The framework computes a Frustration Index (0-100) from conversation signals:

Signal Weight What it detects
Rephrasing 30% User repeats similar messages
Retry patterns 20% "Try again", "no that's wrong"
Abandonment 20% Session ends shortly after response
Sentiment 15% Negative language patterns
Length trend 15% Declining message lengths

Score interpretation: 0-20 = healthy, 20-40 = friction, 40-60 = dissatisfied, 60+ = broken session.

Automated Evals

Five deterministic scorers run after every agent run:

Criteria What it measures Score range
tool_success_rate % of tool calls without errors 0-1
step_efficiency Penalizes excessive LLM iterations for tool-using runs 0-1
latency_score Normalized against 10s/tool baseline 0-1
cost_efficiency Normalized against cost baseline 0-1
error_recovery Did the agent recover from tool errors? 0 or 1

LLM-as-Judge (Optional)

Enable sampled LLM-based evaluation by setting evalSampleRate:

import { putSetting } from "@agent-native/core/settings";

await putSetting("observability-config", {
  enabled: true,
  evalSampleRate: 0.05, // 5% of runs
});

Custom criteria use natural language rubrics:

const criteria = {
  name: "helpfulness",
  description: "Was the response helpful and complete?",
  rubric: "0.0 = unhelpful, 0.5 = partially helpful, 1.0 = fully resolved",
};

A/B Experiments

Test different models, temperatures, or agent configurations:

// Create via API
POST /_agent-native/observability/experiments
{
  "name": "sonnet-vs-haiku",
  "variants": [
    { "id": "control", "weight": 50, "config": { "model": "claude-sonnet-4-6" } },
    { "id": "treatment", "weight": 50, "config": { "model": "claude-haiku-4-5-20251001" } }
  ],
  "metrics": ["cost", "latency", "satisfaction"]
}

// Start the experiment
PUT /_agent-native/observability/experiments/:id
{ "status": "running" }

The agent loop automatically resolves the user's variant and applies the config override. Assignment uses consistent hashing — same user always gets the same variant.

Configuration

All settings are stored in the observability-config key:

{
  enabled: true,           // Master switch
  capturePrompts: false,   // Store prompt content in traces
  captureToolArgs: false,  // Store action input arguments
  captureToolResults: false, // Store action results
  evalSampleRate: 0,       // 0-1, fraction of runs to LLM-judge
  exporters: []            // OTLP export targets
}

Content is redacted by default — only token counts, costs, and timing are stored. Opt in to content capture when needed for debugging.

API Endpoints

All auto-mounted at /_agent-native/observability/:

Method Path Purpose
GET / Overview stats
GET /traces List trace summaries
GET /traces/:runId Trace detail (summary + spans)
GET /traces/:runId/evals Evals for a run
POST /feedback Submit feedback
GET /feedback List feedback
GET /feedback/stats Feedback aggregation
GET /satisfaction Satisfaction scores
GET /evals/stats Eval statistics
POST /experiments Create experiment
GET /experiments List experiments
PUT /experiments/:id Update experiment
POST /experiments/:id/results Compute results
GET /experiments/:id/results Get results

All endpoints support ?since=N (ms timestamp) and ?limit=N query params.

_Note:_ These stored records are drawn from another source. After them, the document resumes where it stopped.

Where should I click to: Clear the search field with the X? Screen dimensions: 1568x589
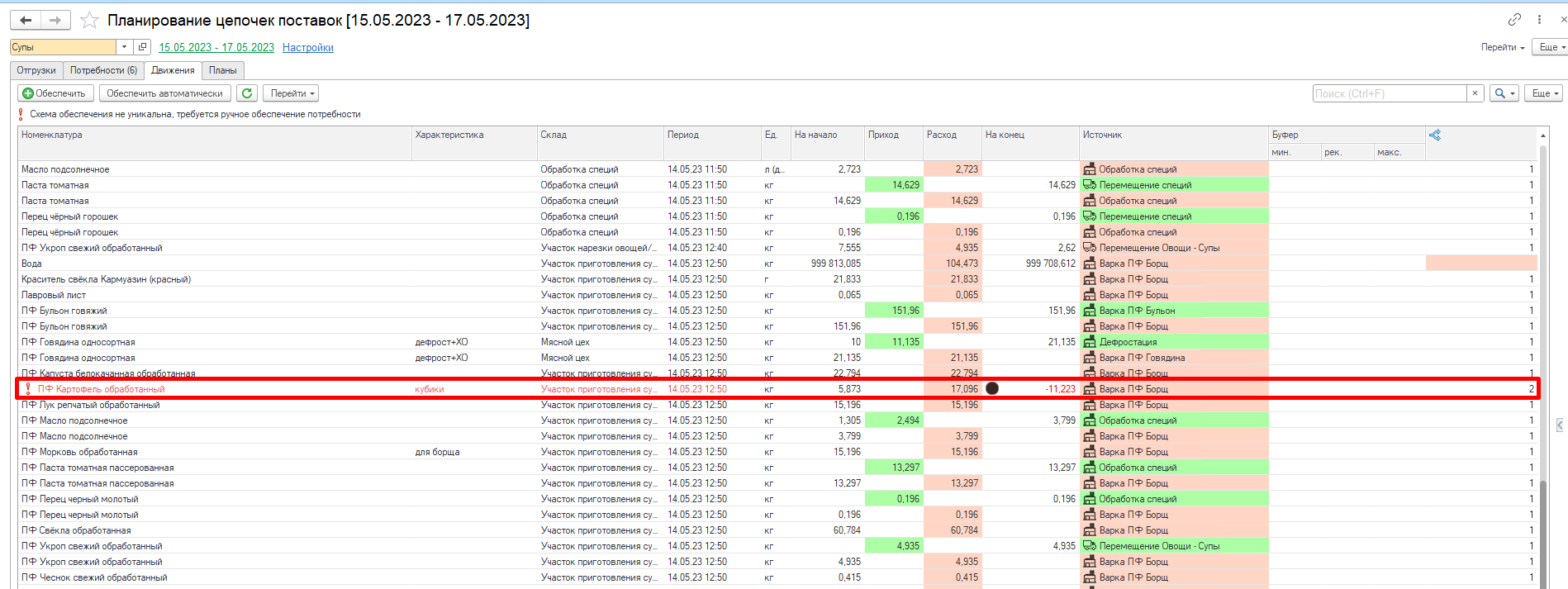(x=1475, y=93)
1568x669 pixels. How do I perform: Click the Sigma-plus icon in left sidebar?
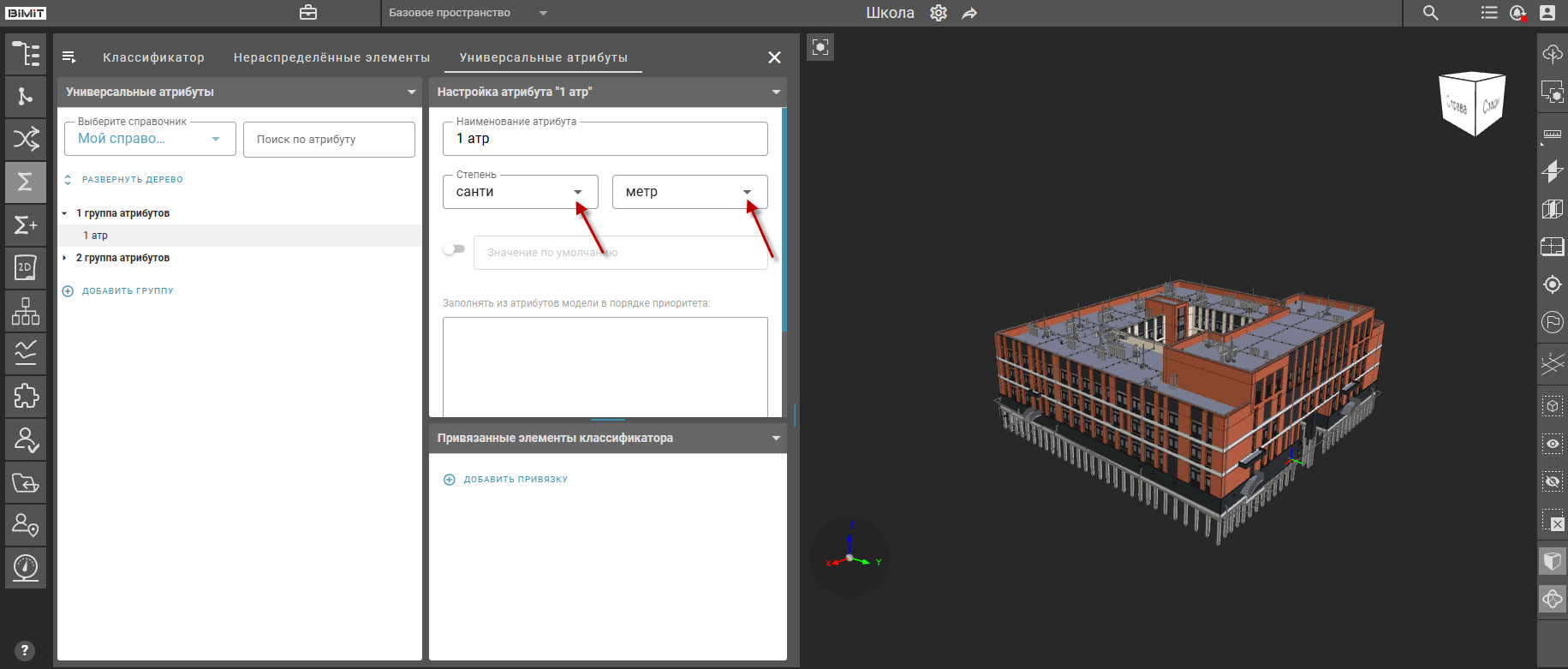point(26,225)
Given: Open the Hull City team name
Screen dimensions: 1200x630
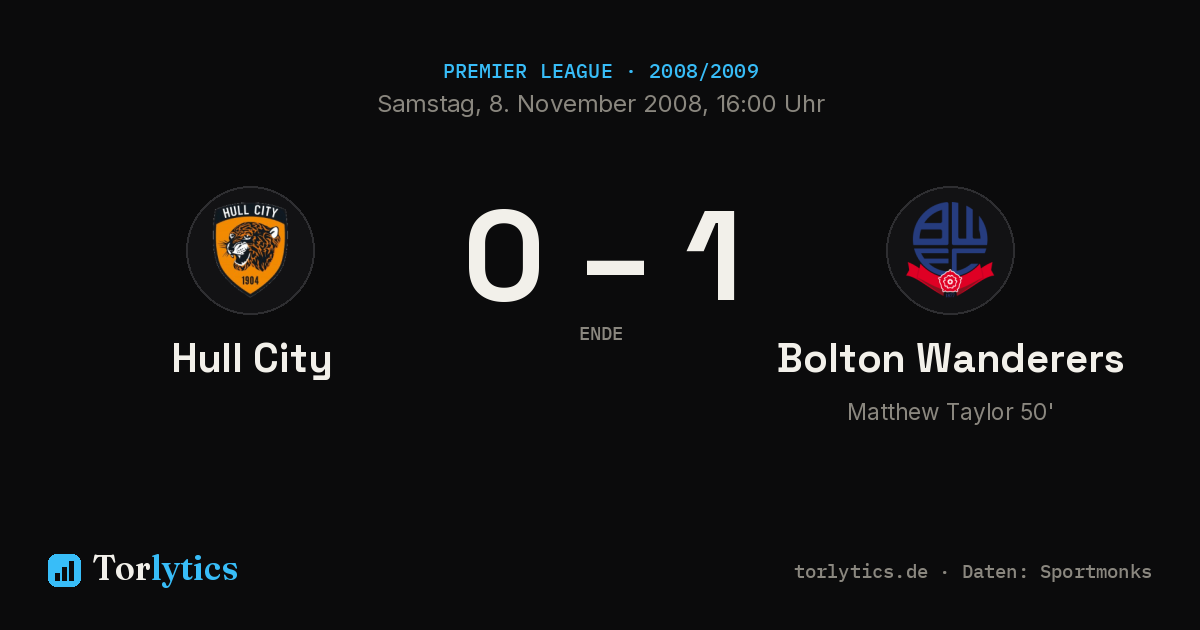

Export to External Platforms

Send traces to Langfuse, Datadog, Grafana, or any OTel-compatible backend:

await putSetting("observability-config", {
  enabled: true,
  exporters: [
    {
      type: "otlp",
      endpoint: "https://cloud.langfuse.com/api/public/otel",
      headers: { Authorization: "Bearer sk-..." },
    },
  ],
});

The framework emits gen_ai.* semantic convention spans compatible with the OpenTelemetry GenAI spec.